Rewrite the lines that begin with the one containing "Click the video icon with 22:13 duration" and continue through the end of the records, replacing "Where should I click to" with "Where do I click to" and changing nothing else. Omit the pictures from your answer.

# [Supplied data]

>>>

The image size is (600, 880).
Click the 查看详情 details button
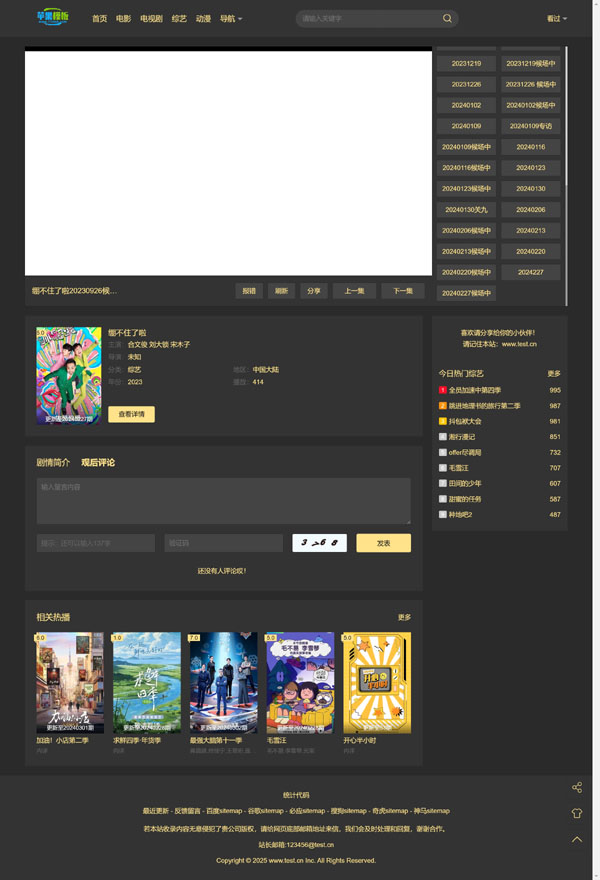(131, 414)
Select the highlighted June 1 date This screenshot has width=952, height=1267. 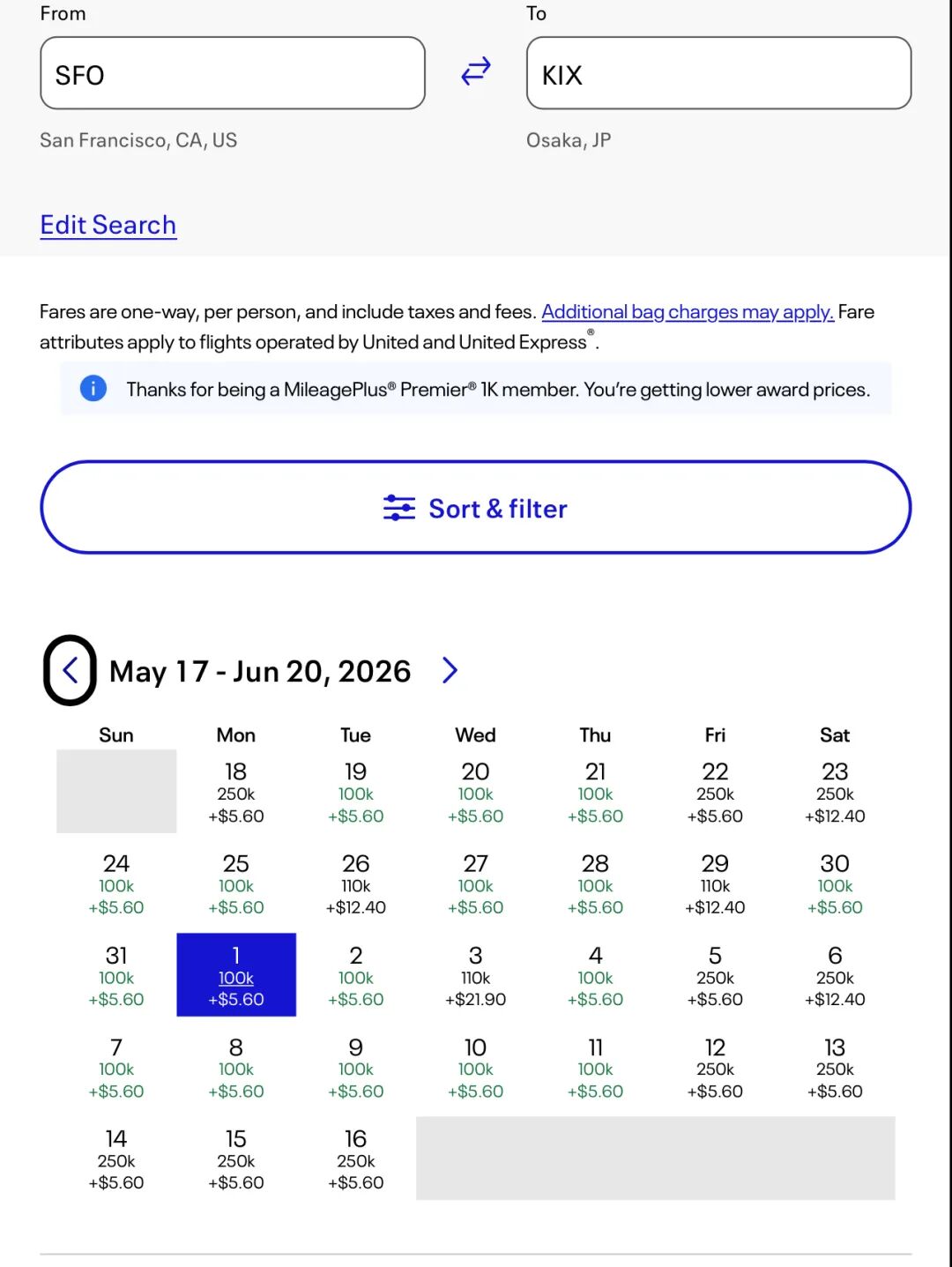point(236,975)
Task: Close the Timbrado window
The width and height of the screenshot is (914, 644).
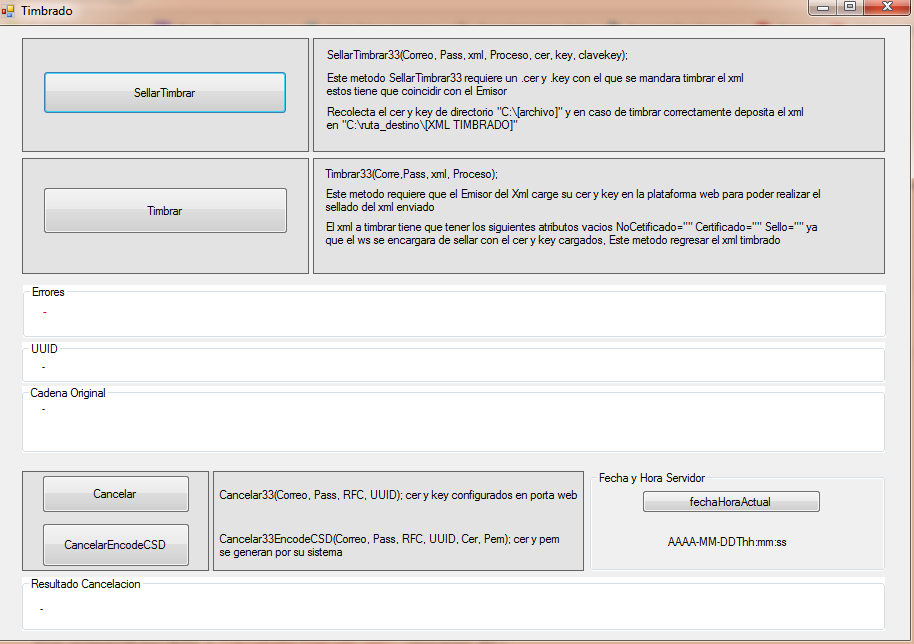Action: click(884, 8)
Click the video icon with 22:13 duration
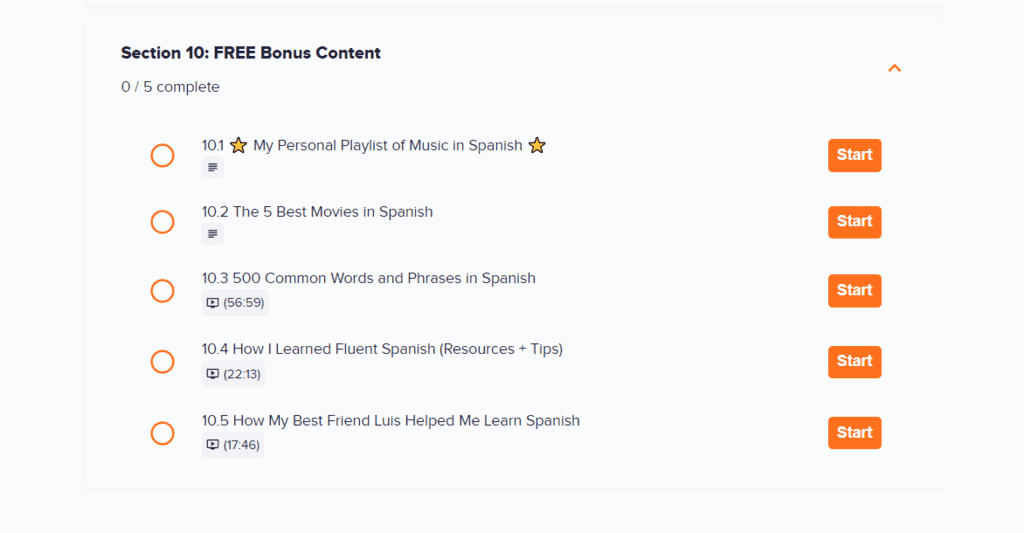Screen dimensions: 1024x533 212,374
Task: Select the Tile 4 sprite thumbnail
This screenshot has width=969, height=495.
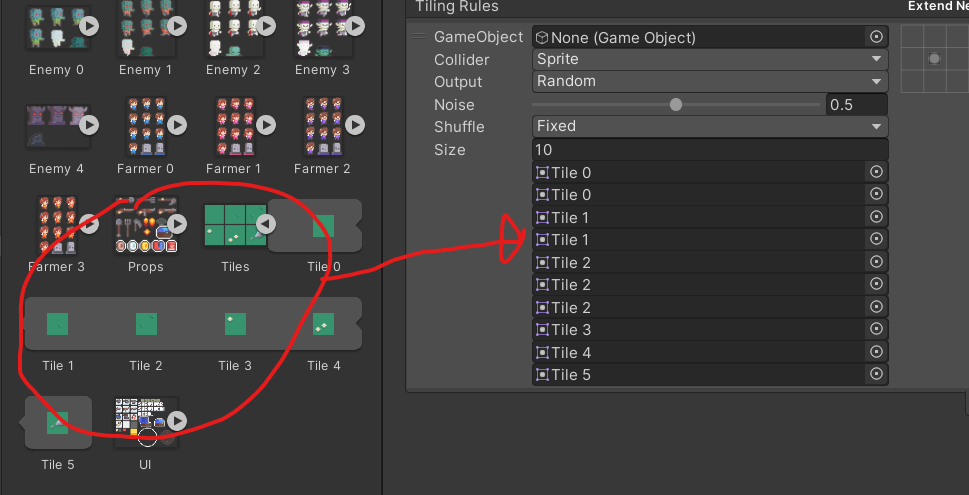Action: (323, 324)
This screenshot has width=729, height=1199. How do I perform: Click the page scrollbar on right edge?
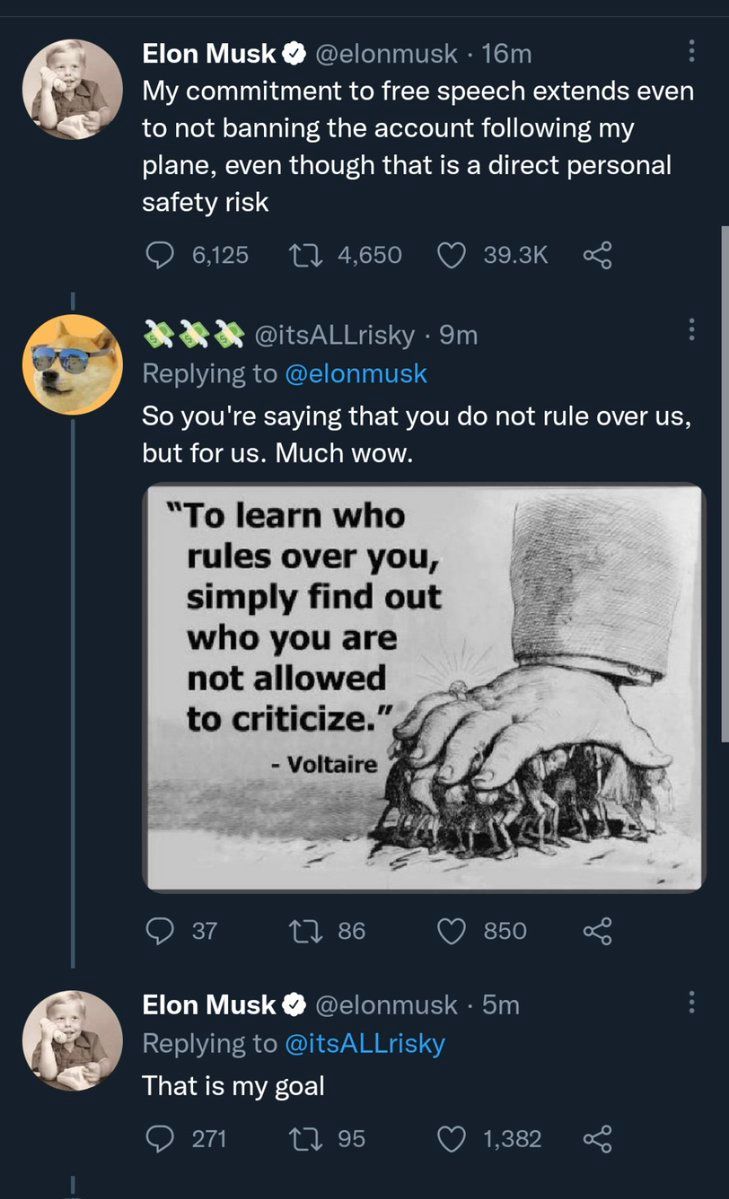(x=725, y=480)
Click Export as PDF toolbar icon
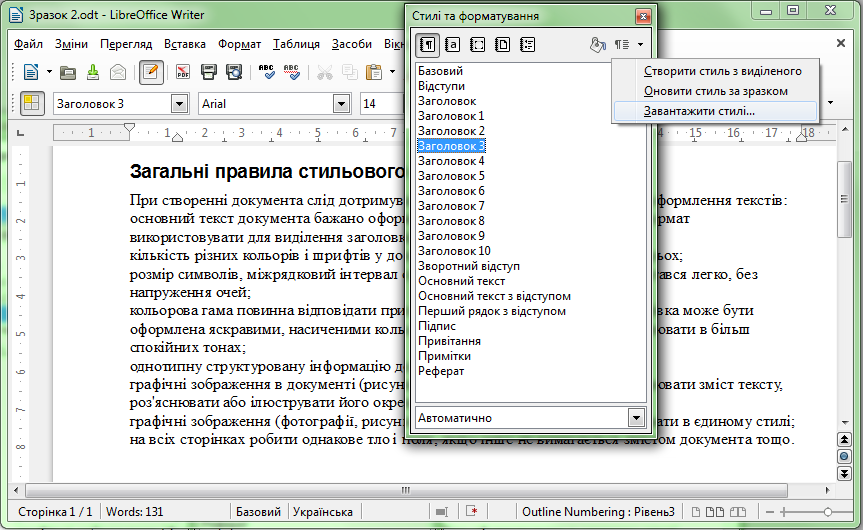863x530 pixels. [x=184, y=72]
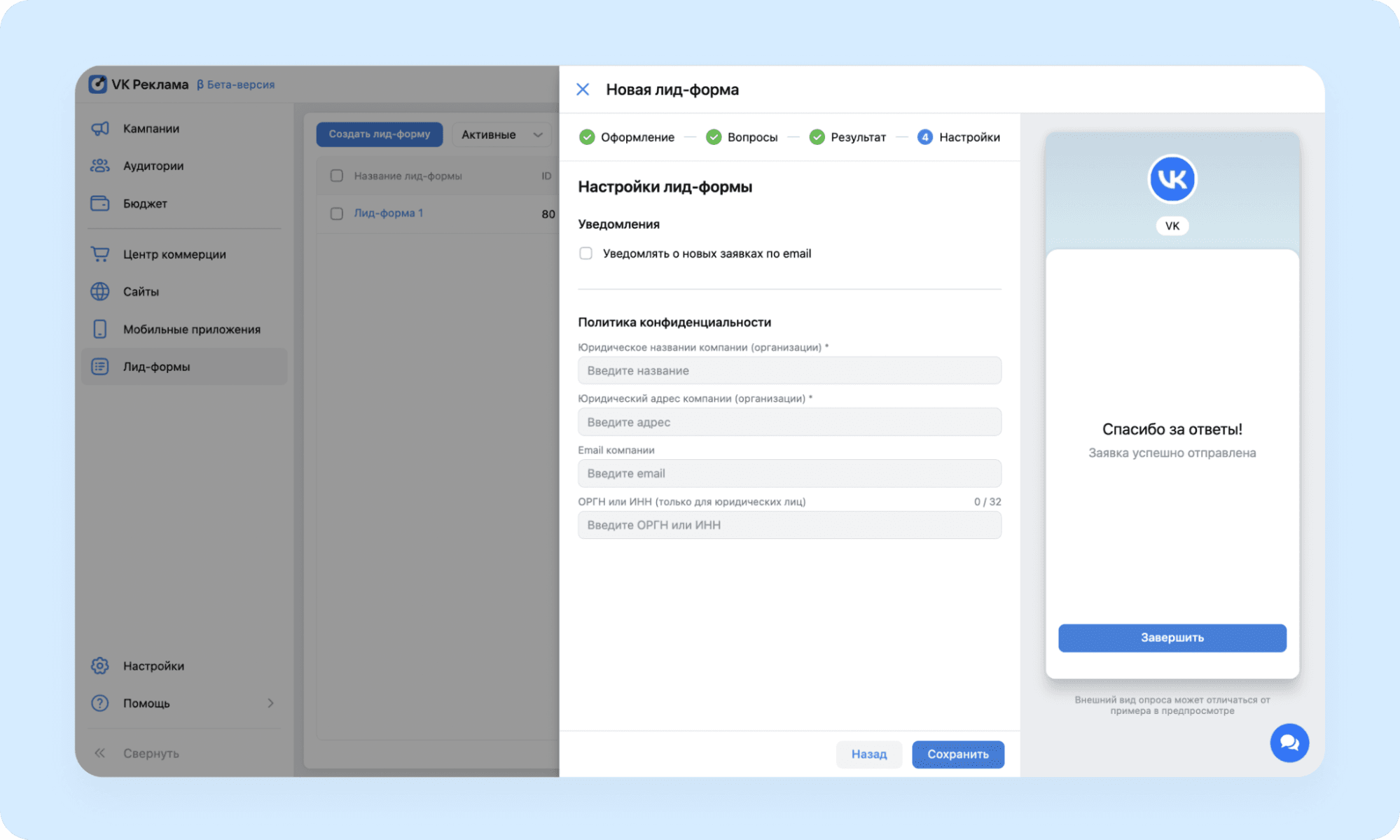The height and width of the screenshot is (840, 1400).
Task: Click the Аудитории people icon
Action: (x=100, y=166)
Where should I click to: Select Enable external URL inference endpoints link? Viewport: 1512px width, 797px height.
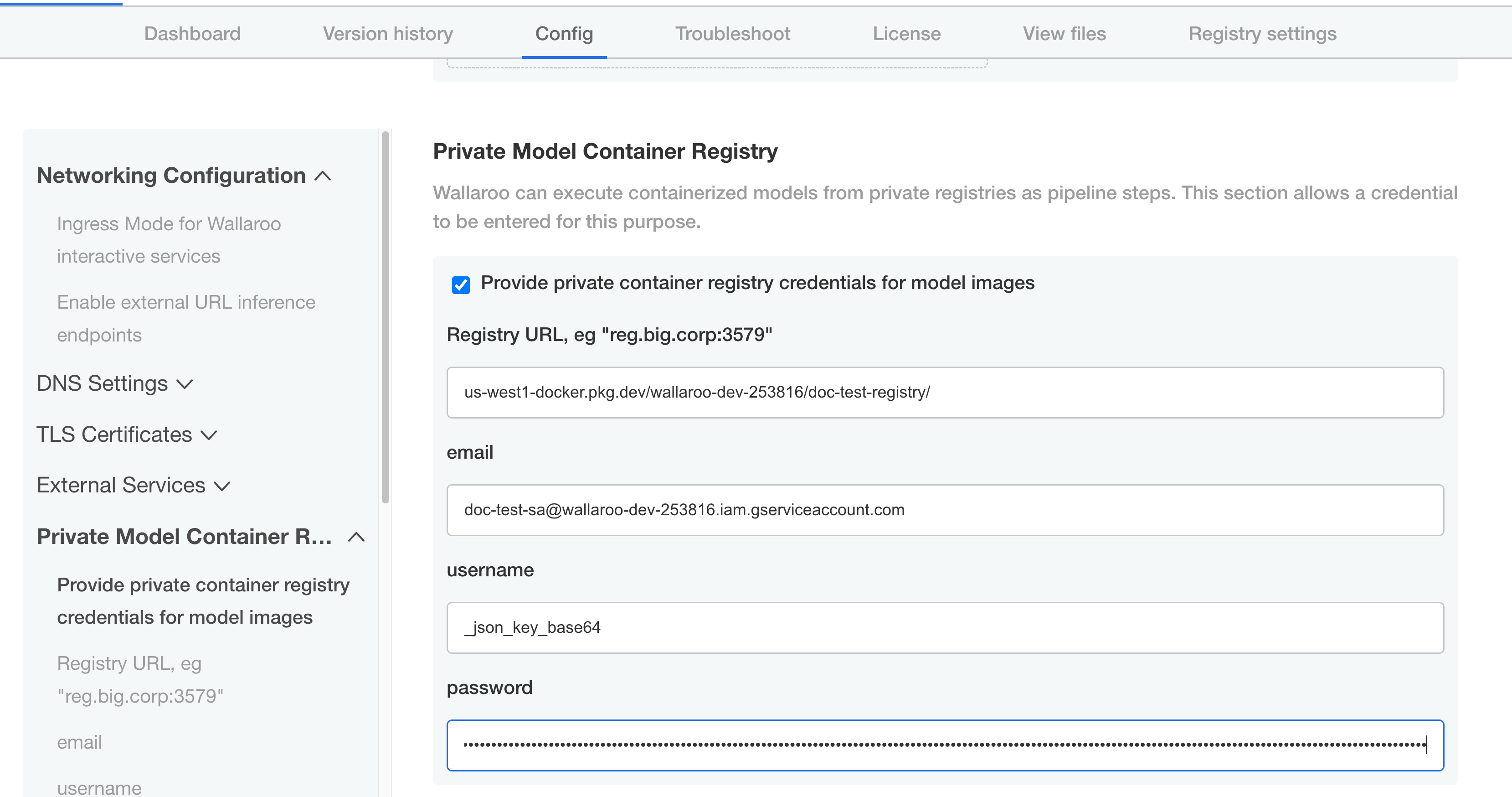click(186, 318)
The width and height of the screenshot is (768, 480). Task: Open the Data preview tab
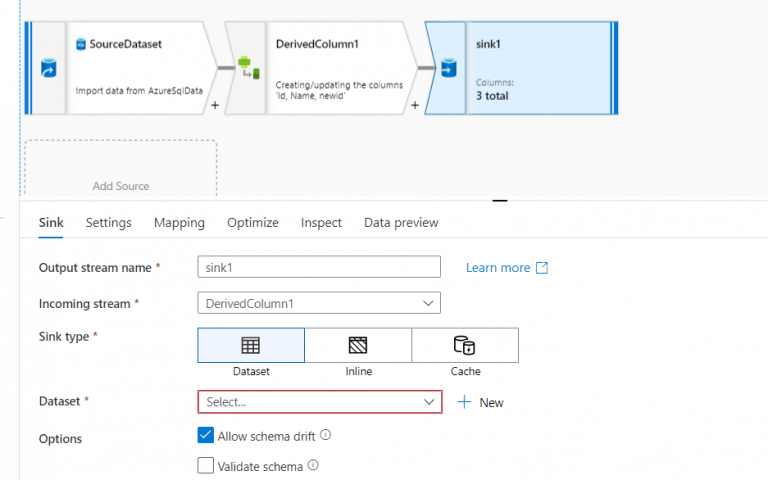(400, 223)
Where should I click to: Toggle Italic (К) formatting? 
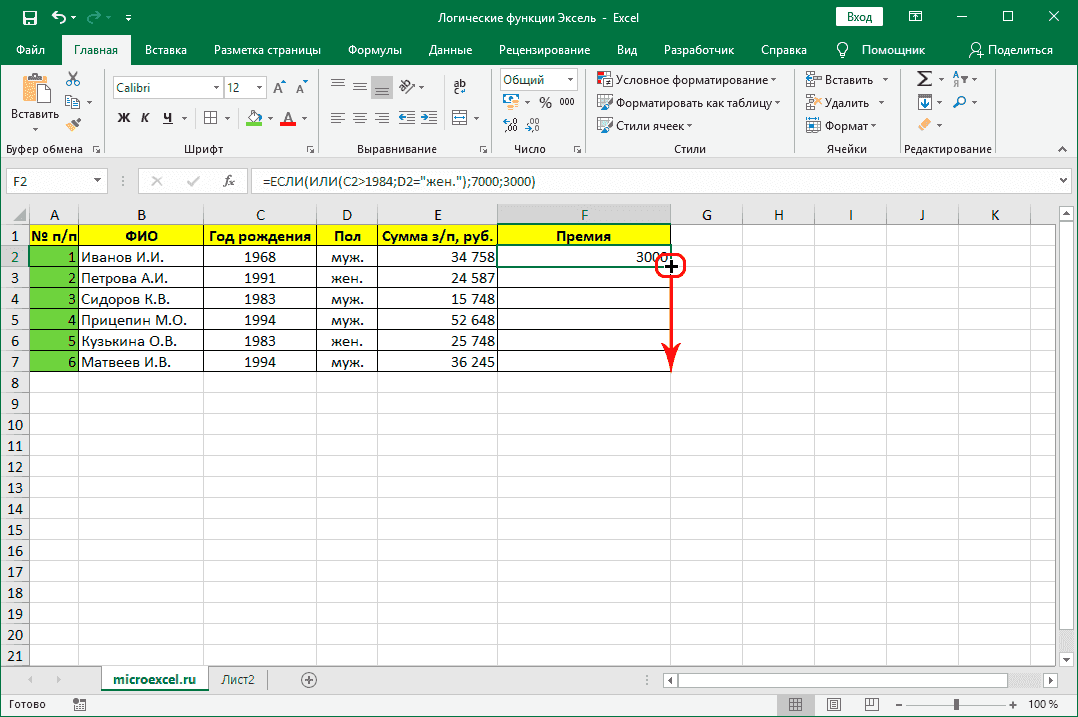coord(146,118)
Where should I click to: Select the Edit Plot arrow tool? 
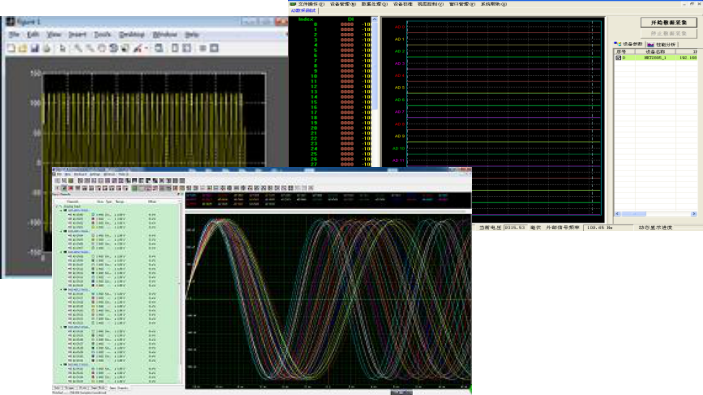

<<<

# [Result of this task]
Click the video icon with 22:13 duration
Screen dimensions: 1024x533 212,374
Task: Select the Tile 4 sprite thumbnail
This screenshot has width=969, height=495.
Action: (323, 324)
This screenshot has width=729, height=1199. How do I perform: Click the page scrollbar on right edge?
(x=725, y=480)
Click Export as PDF toolbar icon
863x530 pixels. [x=184, y=72]
The height and width of the screenshot is (840, 1400).
Task: Click the Аудитории people icon
Action: (x=100, y=166)
Where do I click to: Select Enable external URL inference endpoints link? Viewport: 1512px width, 797px height.
click(186, 318)
The width and height of the screenshot is (768, 480). Task: Open the Data preview tab
(400, 223)
Where do I click to: Toggle Italic (К) formatting? 
coord(146,118)
Where do I click to: Select the Edit Plot arrow tool? 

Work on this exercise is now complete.